Nato a Chieti nel 1952 da padre abruzzese e madre istriana esuli dall’Istria, dove suo nonno e un suo zio erano stati assassinati e gettati nelle foibe, ma formatosi a Toronto in Canada dove i suoi emigrarono quando il giovane Sergio aveva soltanto quattordici anni, Marchionne è un frutto tipico della emigrazione italiana del secondo dopoguerra: la nuova diaspora, molto diversa da quella dell’800 e del primo ‘900, che è all’origine dell’imponente fenomeno socio-culturale, purtroppo poco noto e sottovalutato in Italia, cui Piero Bassetti ha acutamente dato il nome di “italicità”.
Per “italicità” e per “italici” s’intende l’insieme di forse 200 milioni di persone che, pur vivendo fuori dei nostri confini, in vario modo si riconoscono della cultura e nel modo di vivere italiano. In particolare in Paesi anche ufficialmente multilingui e multiculturali come il Canada e l’Australia, se lo vogliono queste persone riescono pure ad essere, come appunto Marchionne, dei bilingui (nel suo caso anche dei trilingui) perfettamente bilanciati. Quando parla in italiano Marchionne sembra perciò a tutti gli effetti un italiano; quando invece parla in inglese o in francese sembra essere a tutti gli effetti un canadese. E un canadese tanto anglofono quanto francofono grazie al fatto di aver vissuto e studiato non solo a Toronto, che è anglofona, ma anche a Windsor, in quella parte dell’Ontario ai confini con il Québec dove le due lingue e le due culture s’intrecciano.
Marchionne appartiene insomma a quelle nuove generazioni di emigranti italiani cui la formazione scolastica, unita all’attuale facilità di accesso via satellite o via Internet ai media in lingua italiana, consente la piena integrazione nel Paese di residenza senza la perdita del legame culturale e linguistico colto con l’Italia. E’ una realtà che ebbi occasione di toccare con mano sia in Canada che in Australia; tra l’altro nel 2009 a Toronto dove mi accadde di avere notizie di prima mano sul giovane Marchionne da vecchi soci della sezione di Toronto dell’Associazione Nazionale Carabinieri di cui Marchionne, figlio di uno di loro, da studente aveva fatto da segretario.

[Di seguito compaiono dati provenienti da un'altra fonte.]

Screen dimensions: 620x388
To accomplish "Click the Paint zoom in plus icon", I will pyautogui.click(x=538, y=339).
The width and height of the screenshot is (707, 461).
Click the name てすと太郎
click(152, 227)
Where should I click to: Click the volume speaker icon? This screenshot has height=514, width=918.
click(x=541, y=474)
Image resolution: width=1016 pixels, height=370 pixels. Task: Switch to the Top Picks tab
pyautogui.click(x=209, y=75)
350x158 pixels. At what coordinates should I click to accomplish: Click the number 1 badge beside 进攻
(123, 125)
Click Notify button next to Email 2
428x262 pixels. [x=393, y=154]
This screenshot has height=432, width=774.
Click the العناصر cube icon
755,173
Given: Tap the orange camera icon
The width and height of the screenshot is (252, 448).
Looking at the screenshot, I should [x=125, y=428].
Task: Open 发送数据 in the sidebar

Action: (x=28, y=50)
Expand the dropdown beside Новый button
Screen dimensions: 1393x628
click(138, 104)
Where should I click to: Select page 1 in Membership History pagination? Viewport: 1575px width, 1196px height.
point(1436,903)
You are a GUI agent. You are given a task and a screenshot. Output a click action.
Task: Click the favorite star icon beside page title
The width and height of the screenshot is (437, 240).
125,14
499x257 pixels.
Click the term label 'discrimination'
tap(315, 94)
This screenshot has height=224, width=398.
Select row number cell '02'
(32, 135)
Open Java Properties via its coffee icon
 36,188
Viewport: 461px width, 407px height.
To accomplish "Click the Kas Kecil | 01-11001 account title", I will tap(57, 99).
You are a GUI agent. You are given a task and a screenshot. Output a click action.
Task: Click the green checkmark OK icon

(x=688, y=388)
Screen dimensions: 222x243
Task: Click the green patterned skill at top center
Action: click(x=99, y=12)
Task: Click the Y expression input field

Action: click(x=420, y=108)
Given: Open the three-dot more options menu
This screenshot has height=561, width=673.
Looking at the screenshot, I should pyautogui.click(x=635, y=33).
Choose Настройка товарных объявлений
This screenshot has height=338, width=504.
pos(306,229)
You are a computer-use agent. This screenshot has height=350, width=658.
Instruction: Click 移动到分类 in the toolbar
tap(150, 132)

Anche se perfettamente bilingui e di modi italiani, questi italo-canadesi, italo-australiani e così via sono italiani per quanto attiene alle scienze umane, ma canadesi, australiani e così via per tutto il resto. Per quanto attiene all’economia, alla cultura d’impresa, e alla sfera del sociale in genere, uno come Marchionne è tanto nordamericano quanto i suoi colleghi canadesi autoctoni.
Ci sono due documenti facilmente accessibili, e in lingua italiana, molto interessanti al riguardo: si tratta degli interventi di Marchionne al Meeting di Rimini nel 2010 e nel 2014, che anche oggi si possono raggiungere tanto nella versione audio-visiva quanto in trascrizione sul sito del Meeting stesso. Se la politica italiana ne avesse tenuto conto – osservo per inciso - la sorte della Fiat sarebbe stata magari diversa. A parte ciò da questi due interventi emerge la figura di un alto dirigente tanto italiano quanto del tutto libero dai vincoli dell’ordine costituito politico-economico del nostro Paese. Ed è appunto di una personalità del genere che abbiamo bisogno per liberarci dal pesante guscio in cui l’Italia venne racchiusa al tempo della Guerra fredda; e che, a oltre venticinque anni del crollo del muro di Berlino, nessuno è finora riuscito a rompere.